___ Records for processing
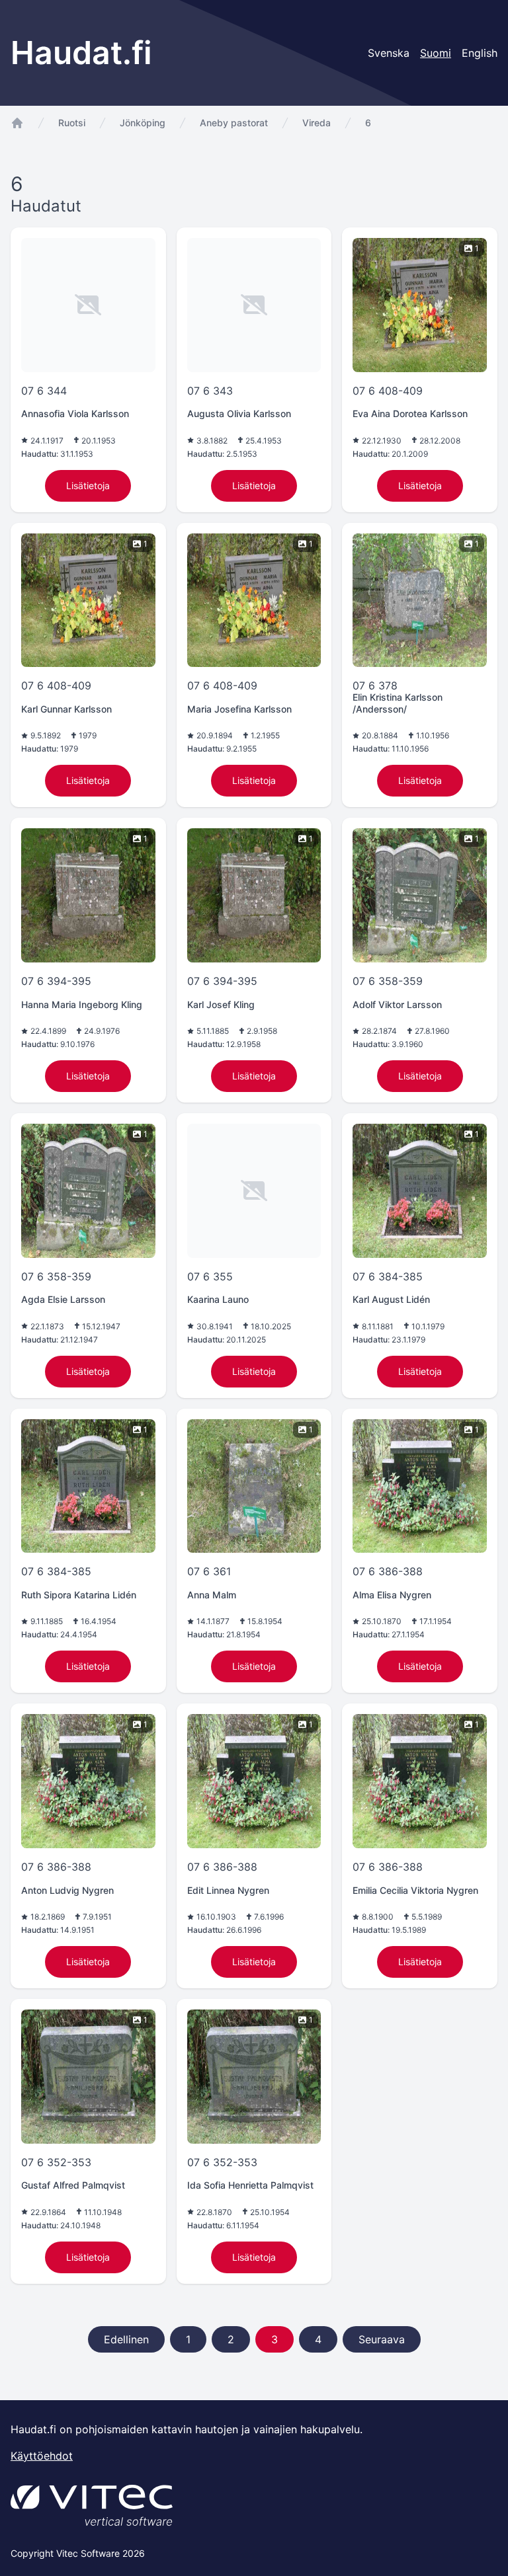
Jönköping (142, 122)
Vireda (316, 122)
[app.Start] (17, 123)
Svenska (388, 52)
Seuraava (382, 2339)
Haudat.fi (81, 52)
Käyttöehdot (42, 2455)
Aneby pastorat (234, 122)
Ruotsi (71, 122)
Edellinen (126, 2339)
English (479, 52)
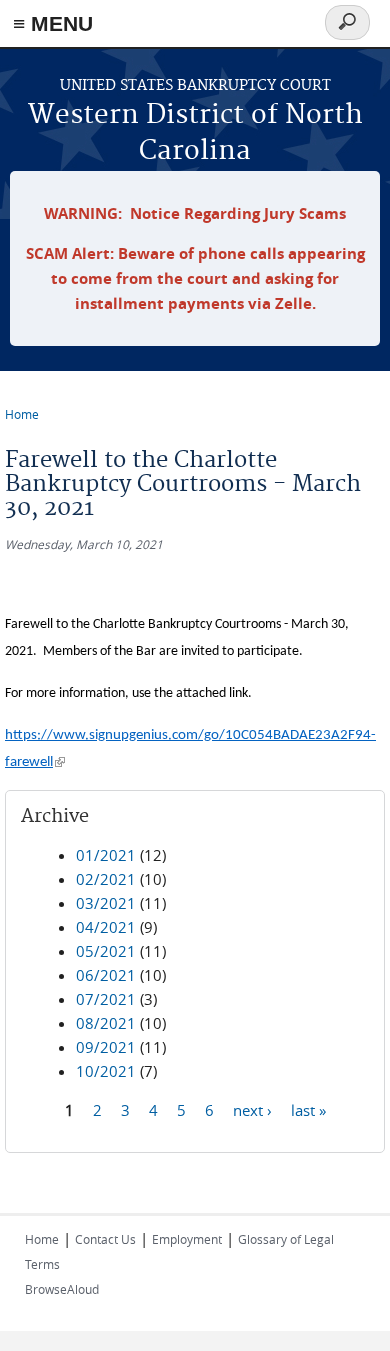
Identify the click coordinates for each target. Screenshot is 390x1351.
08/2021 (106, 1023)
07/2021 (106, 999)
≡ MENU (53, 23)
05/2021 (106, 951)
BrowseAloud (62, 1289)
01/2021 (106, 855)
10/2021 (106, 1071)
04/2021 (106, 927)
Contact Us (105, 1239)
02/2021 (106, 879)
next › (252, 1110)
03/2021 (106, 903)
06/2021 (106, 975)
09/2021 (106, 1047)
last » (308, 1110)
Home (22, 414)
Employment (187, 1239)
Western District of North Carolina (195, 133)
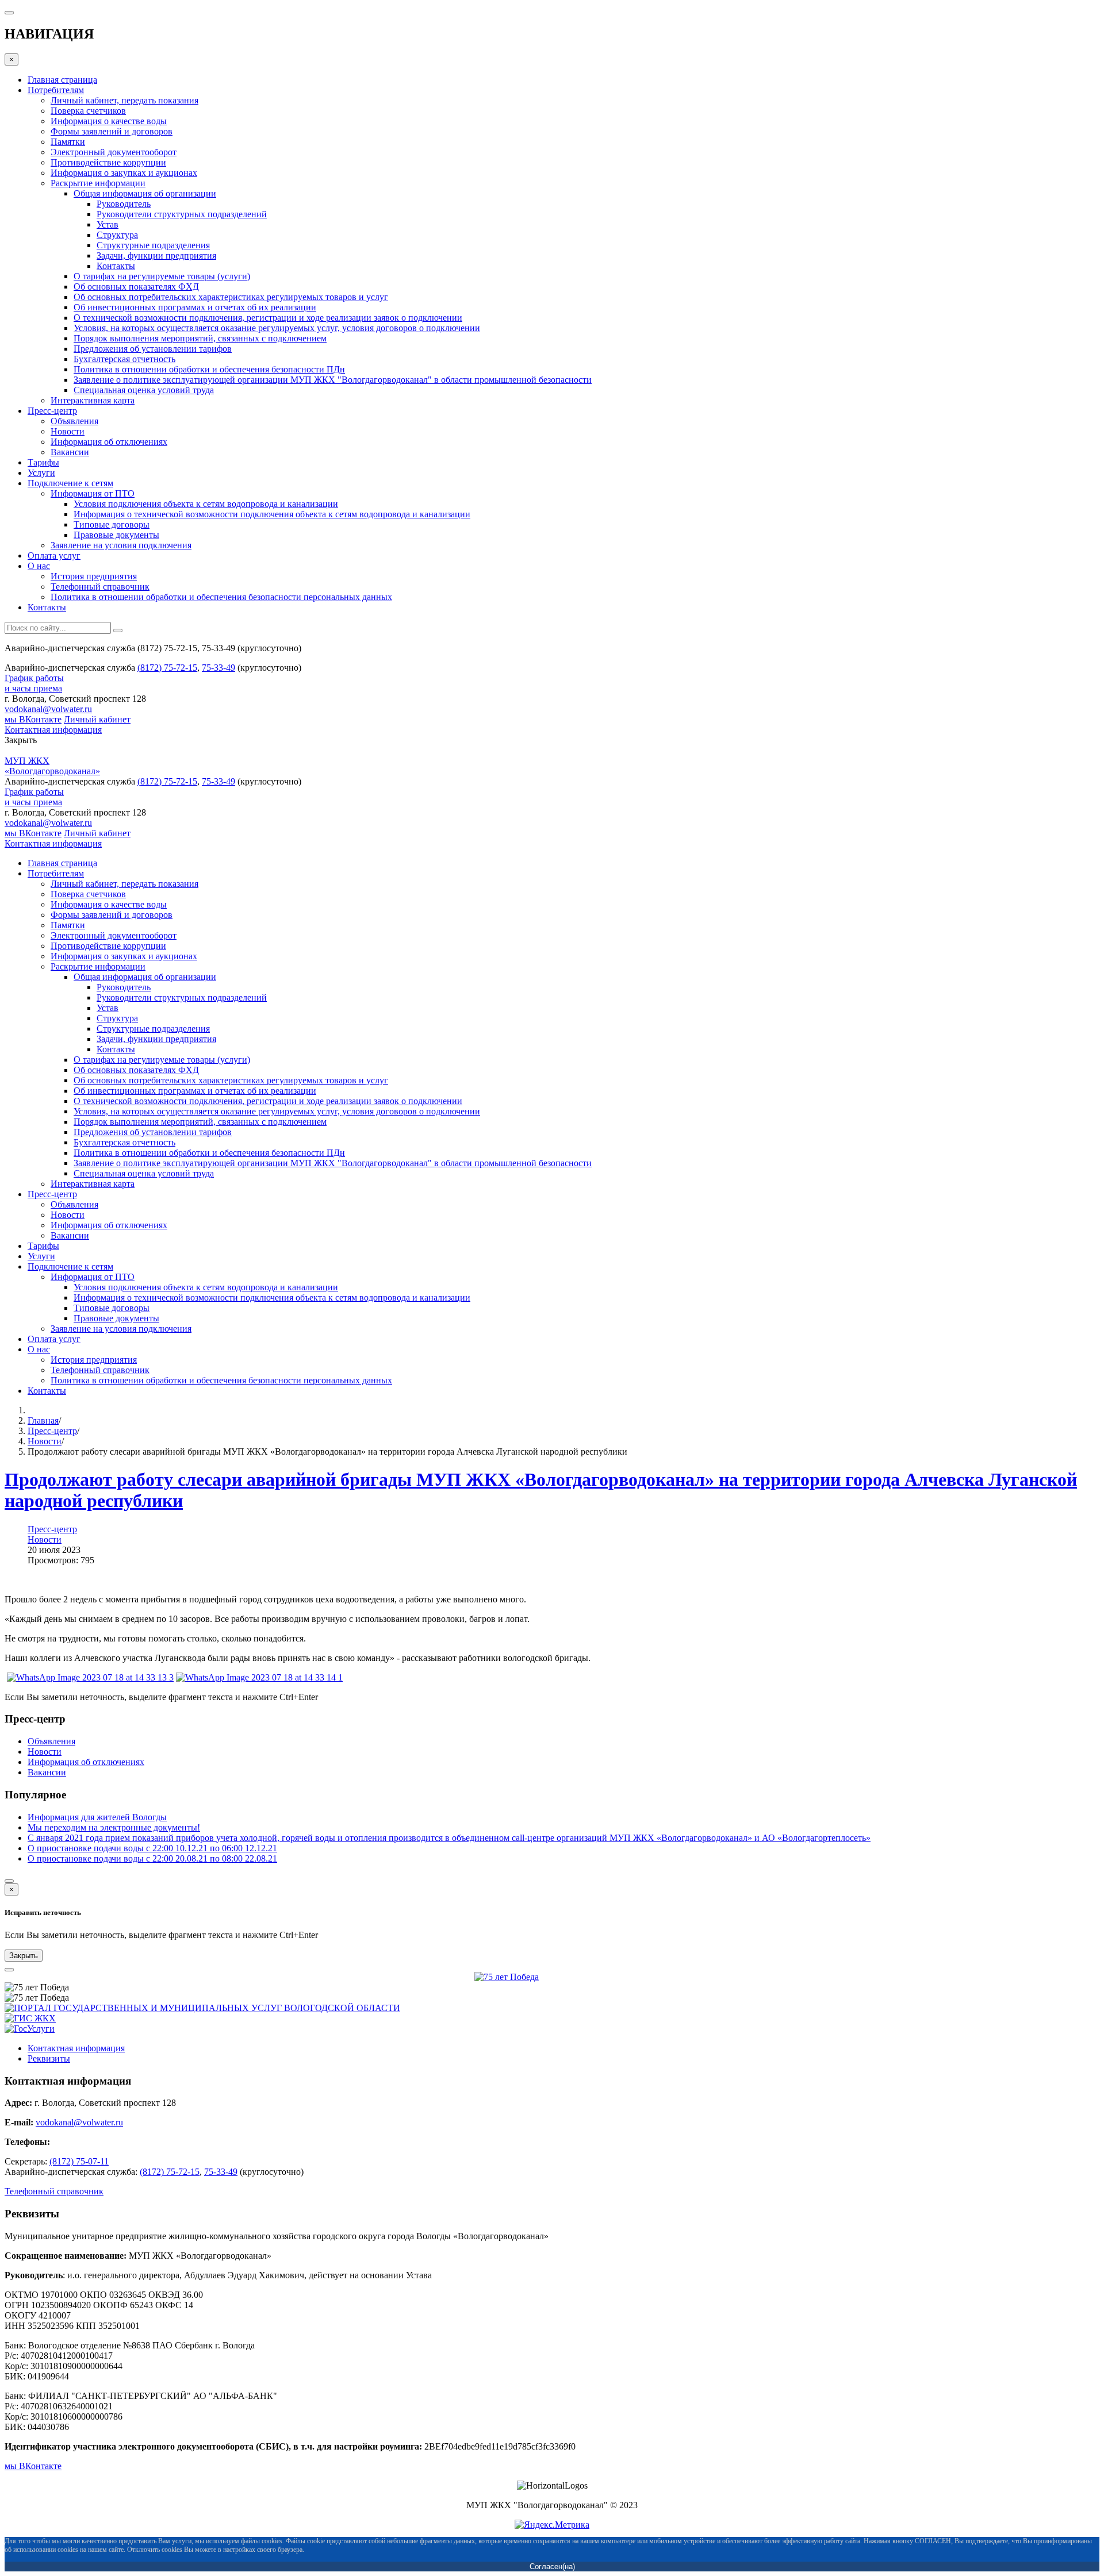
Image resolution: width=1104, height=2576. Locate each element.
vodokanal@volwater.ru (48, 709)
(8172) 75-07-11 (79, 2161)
______
--- Required work ---
If a line in the records has the word "each", copy that line.

--- Response below ---
Identify the click coordinates for each target. Screenshot is 390x1351.
Image resolution: width=1104, height=2576. Locate each element.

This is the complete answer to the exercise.